## Records shown
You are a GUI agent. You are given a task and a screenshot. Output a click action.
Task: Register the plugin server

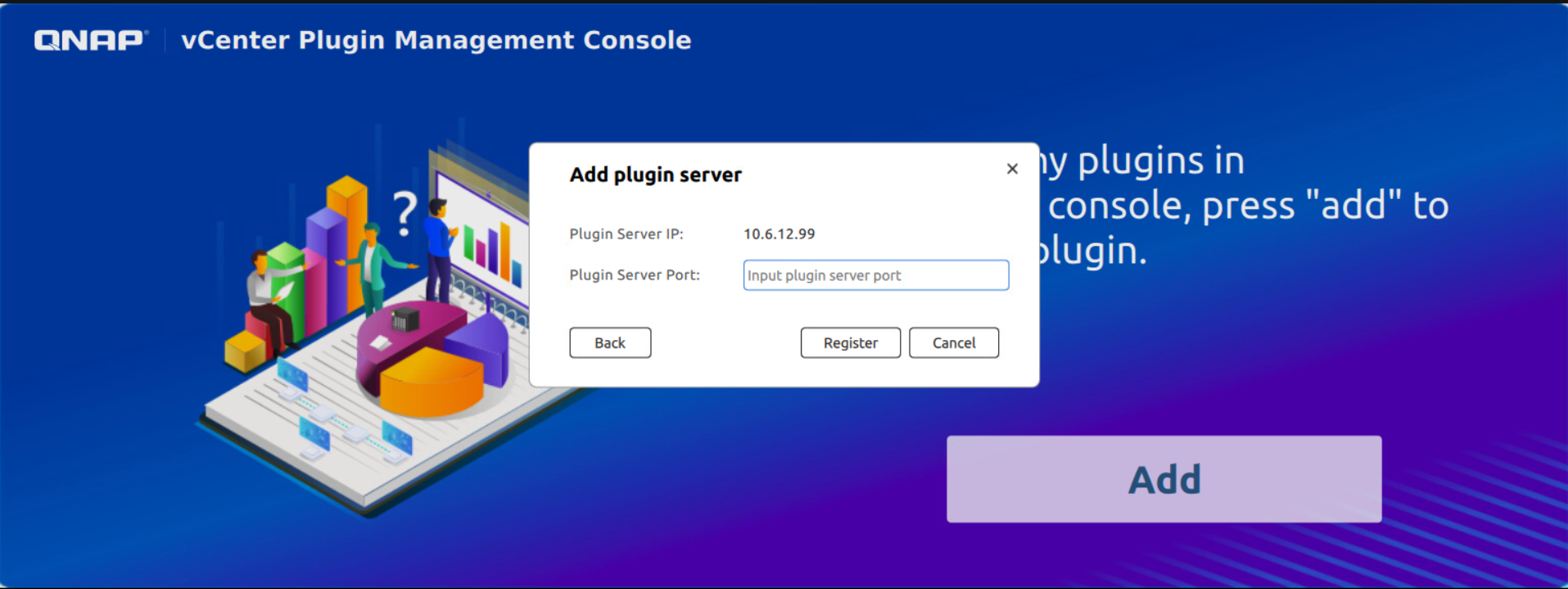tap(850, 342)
* * *
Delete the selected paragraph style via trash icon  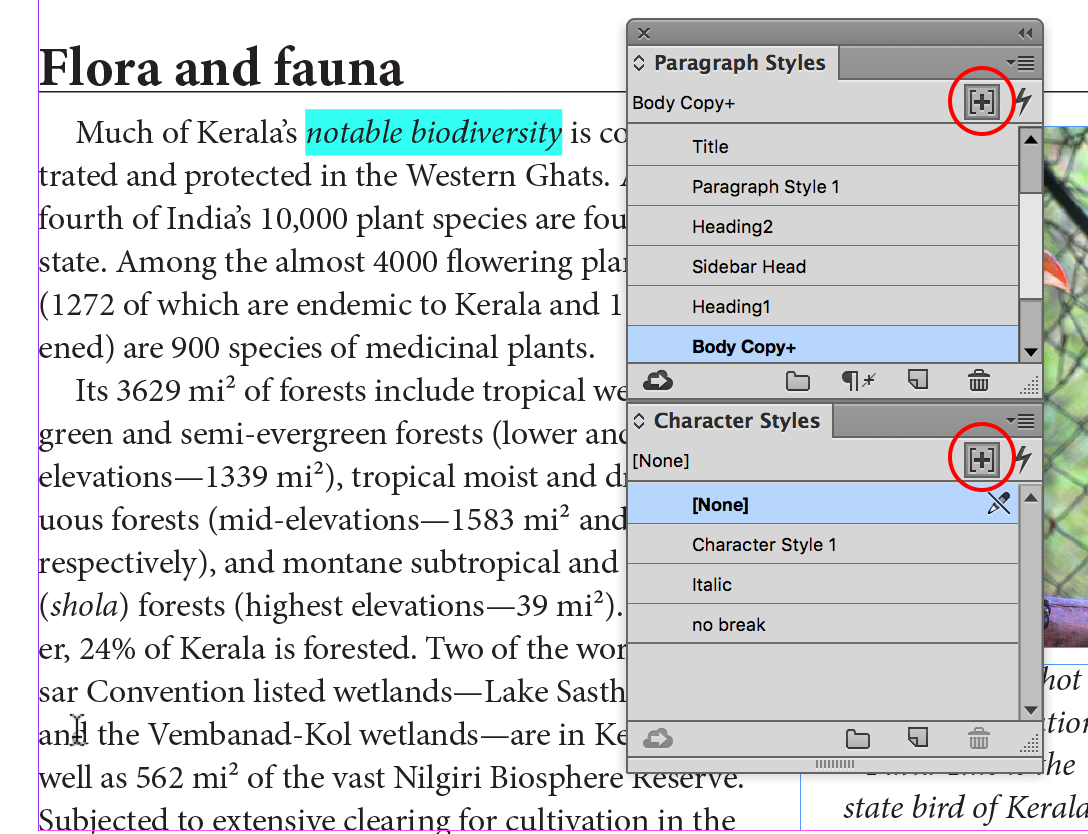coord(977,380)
---
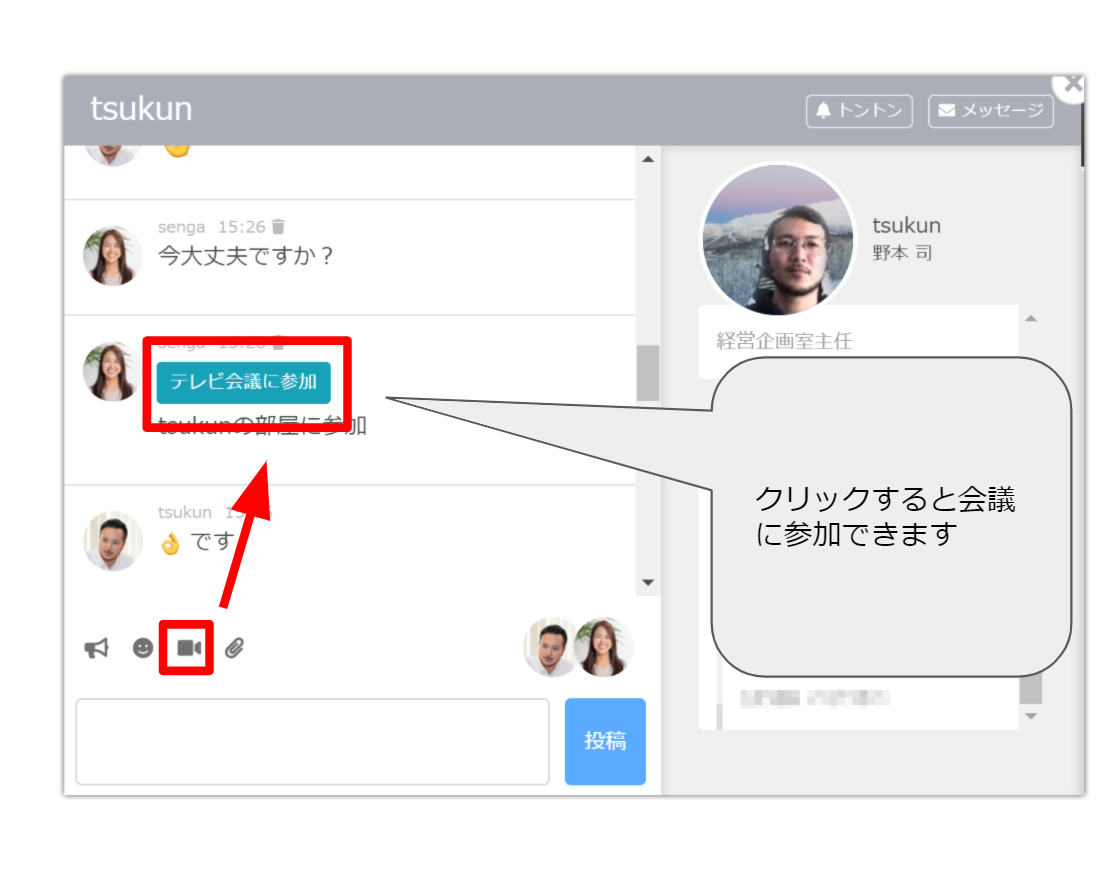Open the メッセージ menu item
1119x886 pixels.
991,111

## Required work
Please copy these lines word for word, starting at the line containing "You are a GUI" and stopping after the line containing "tap(850, 342)". Leave the pictures out of your answer.

## Written response
You are a GUI agent. You are given a task and a screenshot. Output a click action.
Task: Register the plugin server

tap(850, 342)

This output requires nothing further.